By the way, when you add flour and water you are giving them all they need. No matter how they implore you, there is simply no need to buy any of the expensive treats that dot the supermarket shelves these days, like Sourdough Snackies® or Starter Nibbles.® If you decide to give them treats, that's up to you, but the fact is that it isn't essential.
The sugar will give them the same result. Its effect is to do pretty much what it does to the rest of us; it gets them hyperactive. They wake up and start eating even more rapidly. Add just a little sugar, though, or they'll eat too fast and burn up all their flour/water supply faster than you want them to and begin entreating for more. The 50/50 mix is just an approximation which allows for easy pancake and waffle making. Sometimes, when taking some of your sourdough backpacking, for example, you may want to add lots more flour until you have a ball which can be wrapped up so that there is no other container you need to pack.
The Alaskan Sourdoughs, like my father, got that name from the fact that they carried the stuff with them all the time. It was their only way to have leavened bread products. Since it had to be kept from freezing, the sourdough ball even went to bed with them in cold weather. When you do that it's much better to have a semi-solid ball than the usual gooey mass that comprises a traditional starter. If you don't believe me, just try it both ways. Just don't say I didn't warn you...
You can take virtually all the starter out of your starter jar, even scrape the sides, and still these guys will come roaring back to life. They live on a kind of exponentially multiplicative existence plane (actually quite similar to our own species these days), so a little sourgoo on the sides will be enough.
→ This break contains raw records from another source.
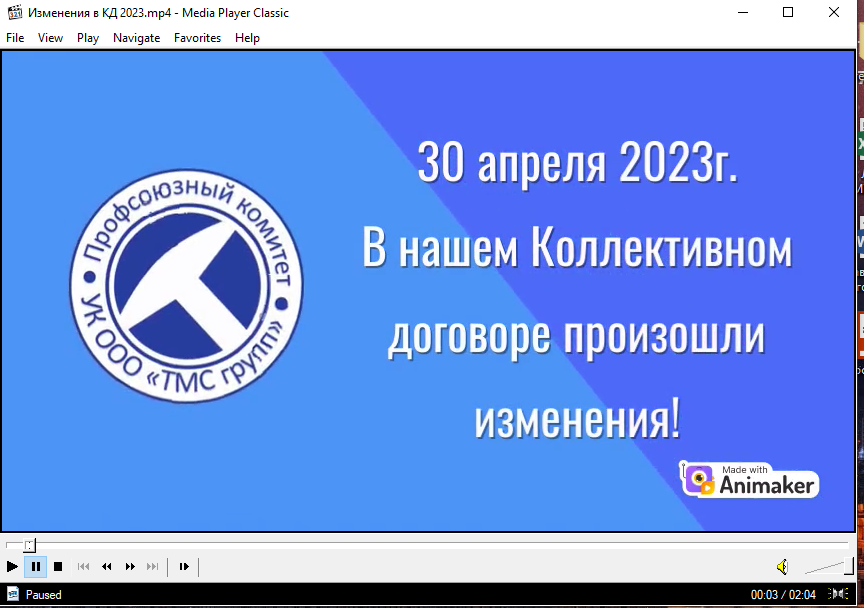Open the Favorites menu
Viewport: 864px width, 608px height.
point(197,38)
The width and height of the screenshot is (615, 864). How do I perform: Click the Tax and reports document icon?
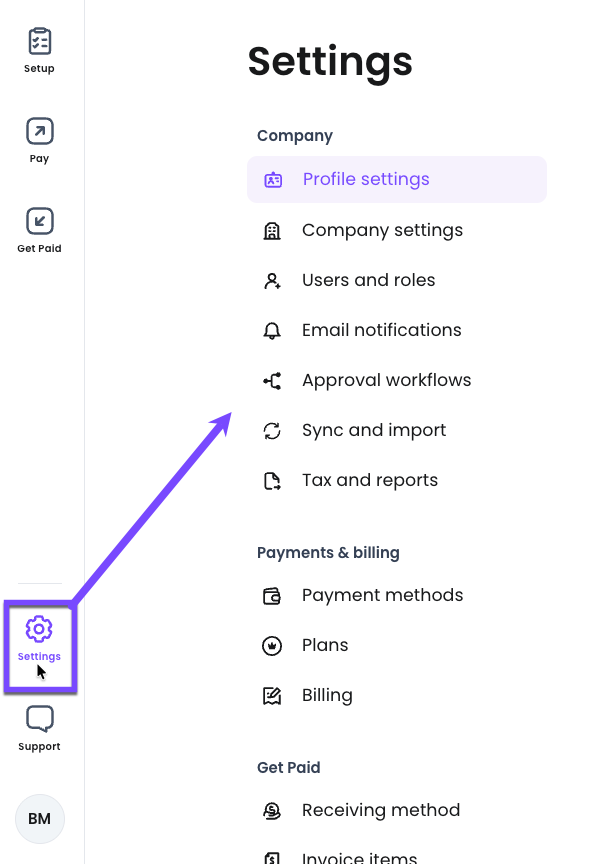tap(272, 481)
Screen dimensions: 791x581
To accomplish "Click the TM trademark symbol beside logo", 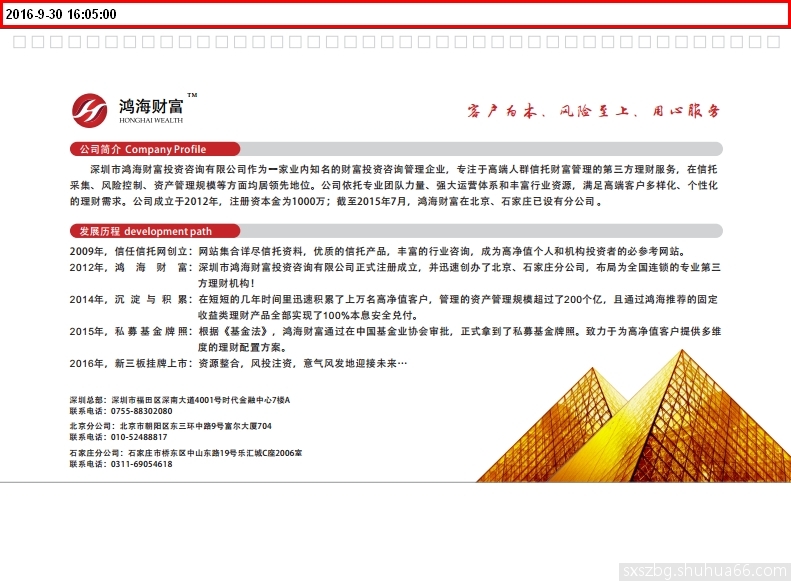I will (192, 95).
When you add your flour and water to replenish, keep in mind that you only want the container to be about half full (or, alternatively, half empty) when you're done. In their aim to please, these guys multiply mighty fast...
After stirring thoroughly, put the lid on loosely so that they can peek out and see what's going on once in awhile. If they can't take a look out if they want to, they will sputter and pout inside the container, eventually getting so upset that they are likely to just explode their way out. Let them sit out on the counter somewhere halfway warm until the flour/water mixture turns back to sourdough buddy goo. Usually this takes about all day; if it isn't finished by the time you go to bed, wait until morning. The resulting mixture should be a gloop so thick that it doesn't want to fall from your spoon, yet stirrable.
Don't leave the container to reconstitute on your stove burner or in the sink; sooner or later you will fill it too full and it will overflow in the night. (Some theories hold that whenever sourdough pets get plentiful enough to constitute a quorum, they will then always vote to send a search party to check and make sure their owner is doing okay. They simply love you to pieces.) Their overflow messes will make you wish for a new puppy to clean up after, instead, so do be careful.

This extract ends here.